Two other competitors Neo Solar Power (NSP) and Tainergy did not participate in the review, so their AD rates – both were levied 19.5% last year – remain unchanged. To survive, NSP and Tainergy will have to accelerate the rollout of competitive products in their overseas facilities outside China and Taiwan.

Lin also pointed out that during the past two years many first-tier, vertically integrated Chinese PV enterprises have established production facilities in Southeast Asia because importing from there will not be subject to antidumping and countervailing tariffs. As a result, there is now an abundance of products from Southeast Asia for downstream customers to choose from.

“Furthermore, the average price of multi-Si modules for utility-scale PV power plants in the U.S. has now fallen to a low of US$0.35~0.37 per watt,” Lin added. “Under this context, manufacturers that have their total tariff rates significantly cut will not necessarily become more competitive against manufacturers that have overseas production bases and are able to evade tariffs altogether.”

On the other hand, Taiwanese cell suppliers with lower AD rates can be more effective in promoting their mono-Si and mono-Si PERC products, which have become popular since the last year’s Solar Power International trade show in the U.S. While first-tier manufacturers in China have started to increase their PERC exports to the U.S. since the fourth quarter of 2016, their production capacities for the technology, particularly in their overseas facilities, are still relatively low. There are non-Chinese competitors such as Hanwha Q CELLS, SolarWorld and REC Solar that have technologically matured mono-Si PERC products and can sell them without being subjected to high tariffs. However, their combined mono-Si PERC capacity is currently less than 2 gigawatts. Therefore, Taiwanese suppliers of mono-Si and mono-Si PERC products can have a more advantageous position following the rate reduction.

At the present, the average price of mono-Si PERC modules in the U.S. rooftop market is around US$0.38~0.45 per watt. Those Taiwanese cell suppliers with AD rates in the range of 3.5~4.2% will achieve profit by assembling and exporting their PERC modules to the U.S.

However, EnergyTrend also believes that the rate adjustment following the review will give high-efficiency cells (including PERC products) only a temporary boost in terms of profit margin as the mono-Si and PERC capacities in Southeast Asia will expand eventually.

In the past several years, Taiwanese PV enterprises have missed the opportunity to develop their own branded modules during periods of no AD tariff or low AD rates from the U.S. Consequently, they became much less competitive when other major manufacturers started to establish production facilities overseas. Now, Taiwanese manufacturers are concentrated in the cell section of the global PV supply chain. They face challenges both in developing the downstream market and in securing mono-Si wafer supply from upstream suppliers. While Taiwanese cells have advantages in conversion efficiency and product quality, they do not have much room for further margin growth.

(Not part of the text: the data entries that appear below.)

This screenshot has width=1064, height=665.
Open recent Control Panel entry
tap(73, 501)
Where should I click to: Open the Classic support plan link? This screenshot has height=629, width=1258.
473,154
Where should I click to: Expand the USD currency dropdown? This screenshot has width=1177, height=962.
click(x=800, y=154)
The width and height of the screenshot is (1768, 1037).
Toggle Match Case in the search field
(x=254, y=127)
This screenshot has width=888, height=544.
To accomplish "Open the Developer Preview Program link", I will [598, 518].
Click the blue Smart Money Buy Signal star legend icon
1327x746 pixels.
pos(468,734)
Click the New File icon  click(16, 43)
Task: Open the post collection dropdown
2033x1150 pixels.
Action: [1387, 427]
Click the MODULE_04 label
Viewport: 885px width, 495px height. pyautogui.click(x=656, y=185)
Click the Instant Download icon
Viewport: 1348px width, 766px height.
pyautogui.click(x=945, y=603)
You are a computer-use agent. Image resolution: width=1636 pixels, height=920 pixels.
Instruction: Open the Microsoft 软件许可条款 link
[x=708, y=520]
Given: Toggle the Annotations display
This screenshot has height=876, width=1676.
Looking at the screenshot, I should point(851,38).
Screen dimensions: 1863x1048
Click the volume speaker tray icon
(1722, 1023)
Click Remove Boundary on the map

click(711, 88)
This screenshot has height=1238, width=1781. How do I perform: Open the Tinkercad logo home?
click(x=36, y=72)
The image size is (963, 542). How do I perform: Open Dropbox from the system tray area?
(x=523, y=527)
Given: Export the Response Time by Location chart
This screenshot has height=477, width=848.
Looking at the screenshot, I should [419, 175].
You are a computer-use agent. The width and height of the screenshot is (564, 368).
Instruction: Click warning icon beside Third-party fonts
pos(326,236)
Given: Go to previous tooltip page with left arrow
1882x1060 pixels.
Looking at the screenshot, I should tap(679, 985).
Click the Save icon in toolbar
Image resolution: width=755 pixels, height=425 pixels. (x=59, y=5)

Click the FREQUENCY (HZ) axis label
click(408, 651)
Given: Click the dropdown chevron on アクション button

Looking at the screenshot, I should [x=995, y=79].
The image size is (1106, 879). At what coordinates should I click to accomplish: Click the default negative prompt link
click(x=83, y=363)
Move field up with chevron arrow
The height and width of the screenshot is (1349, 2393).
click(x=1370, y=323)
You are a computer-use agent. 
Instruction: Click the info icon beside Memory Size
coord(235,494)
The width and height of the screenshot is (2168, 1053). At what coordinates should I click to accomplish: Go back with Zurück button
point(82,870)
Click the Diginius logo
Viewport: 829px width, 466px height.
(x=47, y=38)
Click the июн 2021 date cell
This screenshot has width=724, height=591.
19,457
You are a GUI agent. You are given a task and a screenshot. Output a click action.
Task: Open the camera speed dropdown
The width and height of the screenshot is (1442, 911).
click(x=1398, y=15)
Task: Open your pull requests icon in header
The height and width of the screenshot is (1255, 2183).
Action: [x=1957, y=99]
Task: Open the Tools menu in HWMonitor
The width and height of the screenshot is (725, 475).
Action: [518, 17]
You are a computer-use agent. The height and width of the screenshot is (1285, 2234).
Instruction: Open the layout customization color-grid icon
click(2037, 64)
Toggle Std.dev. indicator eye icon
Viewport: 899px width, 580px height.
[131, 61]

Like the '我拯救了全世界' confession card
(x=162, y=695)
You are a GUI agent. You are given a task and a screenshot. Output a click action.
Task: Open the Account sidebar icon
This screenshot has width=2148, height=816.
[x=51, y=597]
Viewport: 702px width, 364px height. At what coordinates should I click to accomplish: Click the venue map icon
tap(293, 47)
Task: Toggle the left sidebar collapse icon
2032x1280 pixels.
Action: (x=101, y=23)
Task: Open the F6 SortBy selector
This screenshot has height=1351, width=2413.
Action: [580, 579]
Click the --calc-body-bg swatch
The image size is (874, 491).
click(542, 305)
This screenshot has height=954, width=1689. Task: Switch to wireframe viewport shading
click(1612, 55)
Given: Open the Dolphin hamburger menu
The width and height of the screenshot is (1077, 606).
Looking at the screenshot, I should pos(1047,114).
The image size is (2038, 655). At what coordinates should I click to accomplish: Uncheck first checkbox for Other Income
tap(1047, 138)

“Taiwanese PV enterprises will try to find opportunities that come from the lowering of AD rates and the relative immaturity of PERC production in Southeast Asia,” said Lin. “At the same time, they will need to find ways to maximize the use of their mono-Si and PERC capacity. Expanding into downstream is an imperative as opposed to relying on cell exports to the U.S. The price differences between high-efficiency and conventional products will continue to narrow, so margins for Taiwanese cells will also shrink in the long run. As for first-tier module suppliers, they will likely to keep building up production capacity in countries that are not the targets of high tariffs.”